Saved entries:
"""

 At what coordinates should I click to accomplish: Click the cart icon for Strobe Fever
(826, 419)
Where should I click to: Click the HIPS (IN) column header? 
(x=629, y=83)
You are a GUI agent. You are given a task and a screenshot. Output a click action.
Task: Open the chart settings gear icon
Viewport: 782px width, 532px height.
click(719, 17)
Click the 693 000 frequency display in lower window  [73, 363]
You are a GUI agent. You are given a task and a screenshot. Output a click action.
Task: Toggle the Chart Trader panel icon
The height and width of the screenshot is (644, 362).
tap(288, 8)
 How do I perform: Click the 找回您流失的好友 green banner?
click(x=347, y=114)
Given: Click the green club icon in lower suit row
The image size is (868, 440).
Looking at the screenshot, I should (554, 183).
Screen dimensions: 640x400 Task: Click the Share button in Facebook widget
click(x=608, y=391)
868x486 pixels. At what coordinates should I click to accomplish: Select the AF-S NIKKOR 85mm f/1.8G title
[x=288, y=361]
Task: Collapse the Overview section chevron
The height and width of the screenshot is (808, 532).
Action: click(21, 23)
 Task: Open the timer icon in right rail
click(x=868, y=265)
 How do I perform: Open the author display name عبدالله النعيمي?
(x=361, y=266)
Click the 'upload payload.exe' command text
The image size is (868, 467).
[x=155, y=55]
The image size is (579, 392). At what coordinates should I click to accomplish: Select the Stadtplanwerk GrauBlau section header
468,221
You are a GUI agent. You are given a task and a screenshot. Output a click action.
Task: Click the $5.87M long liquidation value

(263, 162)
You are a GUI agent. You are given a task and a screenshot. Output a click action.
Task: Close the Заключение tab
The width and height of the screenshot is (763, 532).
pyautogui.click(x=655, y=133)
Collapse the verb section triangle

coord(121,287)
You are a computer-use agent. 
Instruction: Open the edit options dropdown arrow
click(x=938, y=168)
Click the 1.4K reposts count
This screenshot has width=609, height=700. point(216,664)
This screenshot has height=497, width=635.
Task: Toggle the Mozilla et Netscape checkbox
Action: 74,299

"""

* [What needs to be done]:
Every line that holds the word "lower" should be copied from the records.

* [Task result]:
Click the 693 000 frequency display in lower window  [73, 363]
Given: Click the green club icon in lower suit row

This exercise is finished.